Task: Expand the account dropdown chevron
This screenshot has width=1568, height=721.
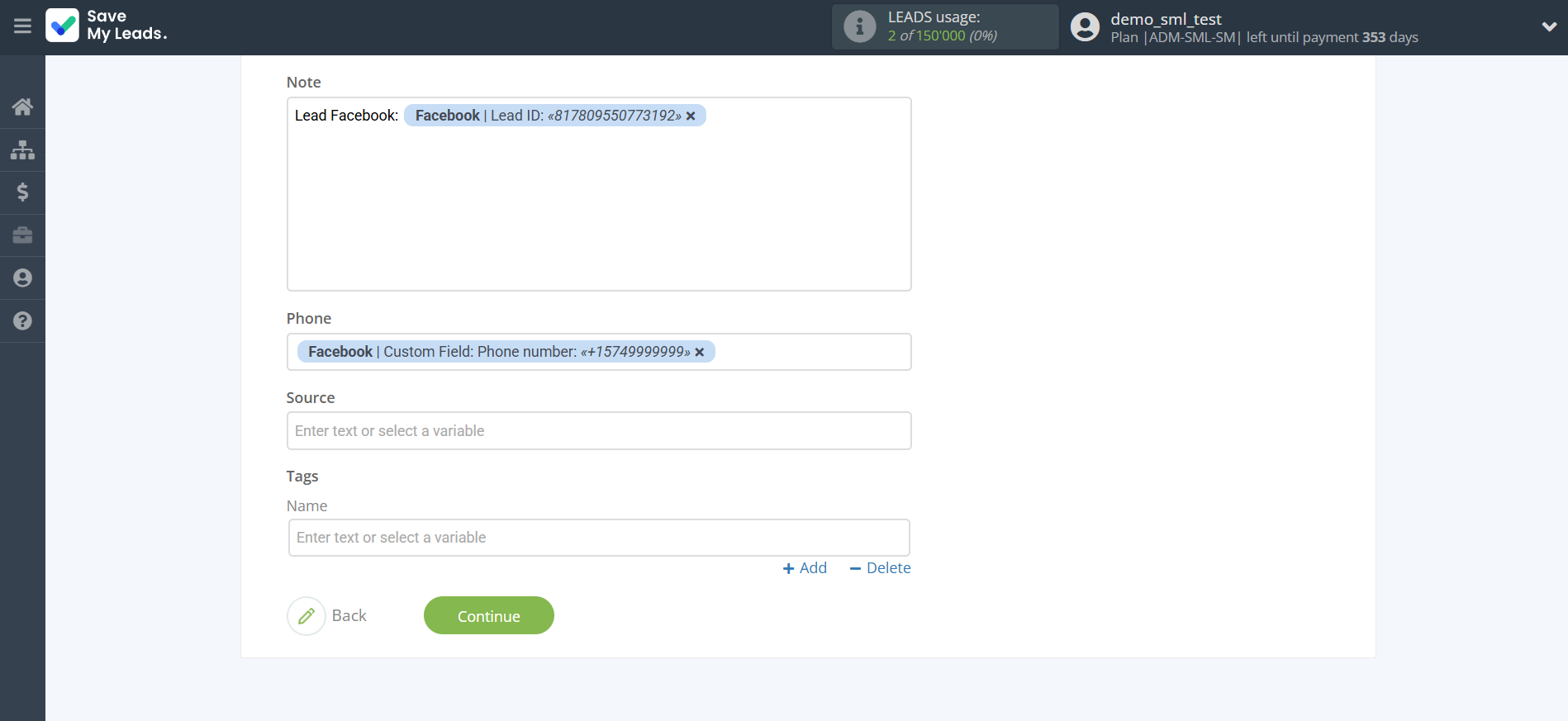Action: click(1549, 26)
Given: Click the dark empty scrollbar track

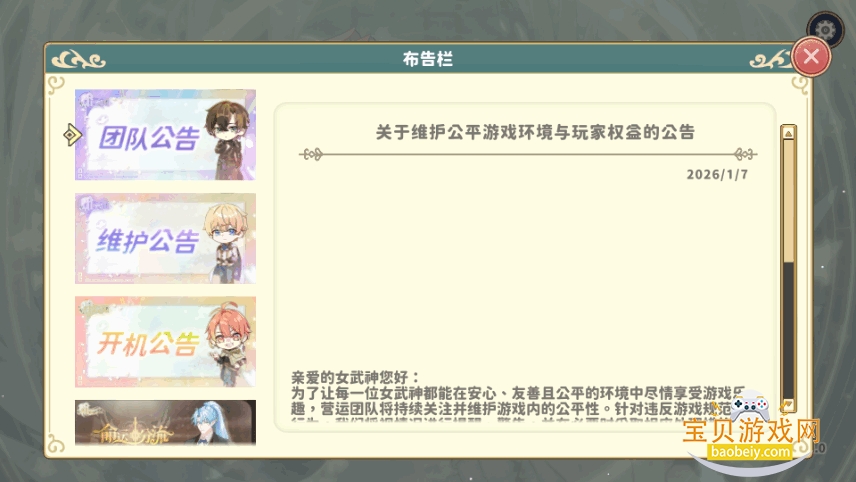Looking at the screenshot, I should tap(788, 330).
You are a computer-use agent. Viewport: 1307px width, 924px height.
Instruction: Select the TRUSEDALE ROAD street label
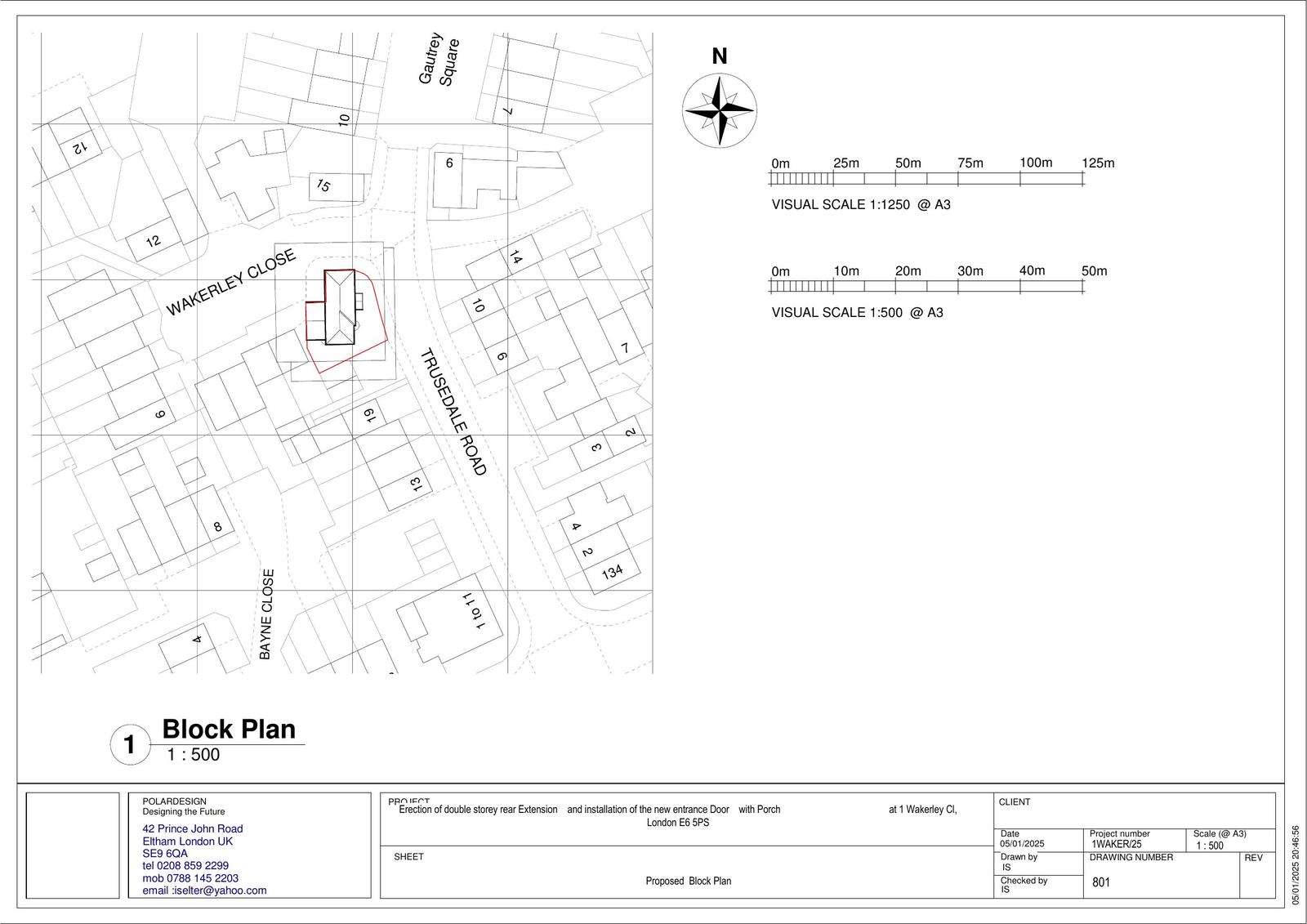point(453,412)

○ ○ ○ ○ ○ ○ ○

--- Activity ---
Leave the pictures out and return the rest of the listing exactly.

--- Exercise output ---
Task: Expand the account dropdown chevron
This screenshot has width=1568, height=721.
Action: click(1549, 26)
Given: Click the dark empty scrollbar track

Looking at the screenshot, I should tap(788, 330).
You are a computer-use agent. Viewport: 1307px width, 924px height.
Instruction: Select the TRUSEDALE ROAD street label
point(453,412)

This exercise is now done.